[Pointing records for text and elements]
----

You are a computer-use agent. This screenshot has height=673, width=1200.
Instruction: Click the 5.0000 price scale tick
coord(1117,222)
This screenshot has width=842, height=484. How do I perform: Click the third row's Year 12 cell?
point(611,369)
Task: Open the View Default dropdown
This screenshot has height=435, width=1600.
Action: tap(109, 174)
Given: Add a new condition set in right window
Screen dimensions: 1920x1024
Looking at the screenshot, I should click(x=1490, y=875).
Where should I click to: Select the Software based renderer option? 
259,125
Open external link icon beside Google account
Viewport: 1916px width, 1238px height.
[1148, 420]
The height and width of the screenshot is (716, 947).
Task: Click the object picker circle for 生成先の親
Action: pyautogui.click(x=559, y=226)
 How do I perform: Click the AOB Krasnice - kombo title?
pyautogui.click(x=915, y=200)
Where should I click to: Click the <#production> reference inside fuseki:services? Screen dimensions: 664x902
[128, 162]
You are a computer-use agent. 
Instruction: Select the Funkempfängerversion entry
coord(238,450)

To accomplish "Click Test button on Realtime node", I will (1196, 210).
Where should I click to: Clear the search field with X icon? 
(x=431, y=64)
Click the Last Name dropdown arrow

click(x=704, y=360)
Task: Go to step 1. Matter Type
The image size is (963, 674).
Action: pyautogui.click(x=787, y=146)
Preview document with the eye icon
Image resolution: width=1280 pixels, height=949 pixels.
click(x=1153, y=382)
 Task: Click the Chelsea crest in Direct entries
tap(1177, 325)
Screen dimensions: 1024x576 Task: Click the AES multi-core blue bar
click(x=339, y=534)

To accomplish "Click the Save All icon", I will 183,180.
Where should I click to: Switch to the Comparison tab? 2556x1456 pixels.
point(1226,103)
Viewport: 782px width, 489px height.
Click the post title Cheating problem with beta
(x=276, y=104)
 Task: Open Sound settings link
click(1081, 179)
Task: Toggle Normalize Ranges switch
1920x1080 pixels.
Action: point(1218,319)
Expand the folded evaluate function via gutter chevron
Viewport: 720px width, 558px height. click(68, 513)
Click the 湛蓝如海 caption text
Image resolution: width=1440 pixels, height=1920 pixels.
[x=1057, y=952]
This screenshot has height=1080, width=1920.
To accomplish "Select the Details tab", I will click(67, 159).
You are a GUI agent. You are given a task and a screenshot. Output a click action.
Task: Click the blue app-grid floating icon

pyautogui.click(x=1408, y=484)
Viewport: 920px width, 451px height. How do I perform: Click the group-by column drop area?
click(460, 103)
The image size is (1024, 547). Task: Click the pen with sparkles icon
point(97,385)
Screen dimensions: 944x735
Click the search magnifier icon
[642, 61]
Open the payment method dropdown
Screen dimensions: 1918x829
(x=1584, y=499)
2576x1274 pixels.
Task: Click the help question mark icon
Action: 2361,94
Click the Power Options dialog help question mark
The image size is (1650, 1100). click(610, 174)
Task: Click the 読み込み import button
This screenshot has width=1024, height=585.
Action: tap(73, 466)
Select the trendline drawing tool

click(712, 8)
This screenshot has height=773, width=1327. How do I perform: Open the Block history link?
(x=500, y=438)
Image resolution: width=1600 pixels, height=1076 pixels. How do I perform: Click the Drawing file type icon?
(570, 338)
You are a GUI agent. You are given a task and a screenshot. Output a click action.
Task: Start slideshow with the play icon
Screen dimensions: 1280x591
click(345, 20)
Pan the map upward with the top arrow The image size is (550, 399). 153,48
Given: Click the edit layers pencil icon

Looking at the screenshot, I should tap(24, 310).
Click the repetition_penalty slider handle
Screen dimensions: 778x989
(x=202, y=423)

----

Problem to solve: Copy every row above word for word, without changing a thing.

Answer for this exercise:
You are a computer-use agent. This screenshot has height=673, width=1200.
Instruction: Click the 5.0000 price scale tick
coord(1117,222)
This screenshot has width=842, height=484. How do I perform: Click the third row's Year 12 cell?
point(611,369)
Task: Open the View Default dropdown
This screenshot has height=435, width=1600.
Action: tap(109, 174)
Given: Add a new condition set in right window
Screen dimensions: 1920x1024
Looking at the screenshot, I should click(x=1490, y=875).
Where should I click to: Select the Software based renderer option? 
259,125
Open external link icon beside Google account
Viewport: 1916px width, 1238px height.
[1148, 420]
The height and width of the screenshot is (716, 947).
Task: Click the object picker circle for 生成先の親
Action: pyautogui.click(x=559, y=226)
 How do I perform: Click the AOB Krasnice - kombo title?
pyautogui.click(x=915, y=200)
Where should I click to: Click the <#production> reference inside fuseki:services? Screen dimensions: 664x902
[128, 162]
You are a computer-use agent. 
Instruction: Select the Funkempfängerversion entry
coord(238,450)

To accomplish "Click Test button on Realtime node", I will (1196, 210).
Where should I click to: Clear the search field with X icon? 
(x=431, y=64)
Click the Last Name dropdown arrow

click(x=704, y=360)
Task: Go to step 1. Matter Type
The image size is (963, 674).
Action: pyautogui.click(x=787, y=146)
Preview document with the eye icon
Image resolution: width=1280 pixels, height=949 pixels.
click(x=1153, y=382)
 Task: Click the Chelsea crest in Direct entries
tap(1177, 325)
Screen dimensions: 1024x576 Task: Click the AES multi-core blue bar
click(x=339, y=534)

To accomplish "Click the Save All icon", I will 183,180.
Where should I click to: Switch to the Comparison tab? 2556x1456 pixels.
point(1226,103)
Viewport: 782px width, 489px height.
Click the post title Cheating problem with beta
(x=276, y=104)
 Task: Open Sound settings link
click(1081, 179)
Task: Toggle Normalize Ranges switch
1920x1080 pixels.
Action: point(1218,319)
Expand the folded evaluate function via gutter chevron
Viewport: 720px width, 558px height. click(68, 513)
Click the 湛蓝如海 caption text
Image resolution: width=1440 pixels, height=1920 pixels.
[x=1057, y=952]
This screenshot has height=1080, width=1920.
To accomplish "Select the Details tab", I will click(67, 159).
You are a GUI agent. You are given a task and a screenshot. Output a click action.
Task: Click the blue app-grid floating icon

pyautogui.click(x=1408, y=484)
Viewport: 920px width, 451px height. How do I perform: Click the group-by column drop area?
click(460, 103)
The image size is (1024, 547). Task: Click the pen with sparkles icon
point(97,385)
Screen dimensions: 944x735
Click the search magnifier icon
[642, 61]
Open the payment method dropdown
Screen dimensions: 1918x829
(x=1584, y=499)
2576x1274 pixels.
Task: Click the help question mark icon
Action: 2361,94
Click the Power Options dialog help question mark
The image size is (1650, 1100). click(610, 174)
Task: Click the 読み込み import button
This screenshot has width=1024, height=585.
Action: tap(73, 466)
Select the trendline drawing tool

click(712, 8)
This screenshot has height=773, width=1327. How do I perform: Open the Block history link?
(x=500, y=438)
Image resolution: width=1600 pixels, height=1076 pixels. How do I perform: Click the Drawing file type icon?
(570, 338)
You are a GUI agent. You are given a task and a screenshot. Output a click action.
Task: Start slideshow with the play icon
Screen dimensions: 1280x591
click(345, 20)
Pan the map upward with the top arrow The image size is (550, 399). 153,48
Given: Click the edit layers pencil icon

Looking at the screenshot, I should tap(24, 310).
Click the repetition_penalty slider handle
Screen dimensions: 778x989
(x=202, y=423)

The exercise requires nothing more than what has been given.